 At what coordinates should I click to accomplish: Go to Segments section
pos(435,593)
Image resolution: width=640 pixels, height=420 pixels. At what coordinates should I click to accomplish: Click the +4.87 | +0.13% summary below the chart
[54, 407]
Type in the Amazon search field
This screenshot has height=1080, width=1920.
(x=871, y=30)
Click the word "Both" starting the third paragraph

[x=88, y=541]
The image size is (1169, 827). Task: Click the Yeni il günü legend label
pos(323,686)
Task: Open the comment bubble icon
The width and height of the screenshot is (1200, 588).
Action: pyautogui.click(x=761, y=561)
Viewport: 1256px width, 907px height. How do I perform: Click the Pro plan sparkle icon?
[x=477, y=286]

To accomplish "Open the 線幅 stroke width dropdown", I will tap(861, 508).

* * *

**What you are asked to do**. Copy out every line of the material above that contains the string "Open".

**Solution to this task**.
Task: Open the comment bubble icon
To accomplish "Open the 線幅 stroke width dropdown", I will tap(861, 508).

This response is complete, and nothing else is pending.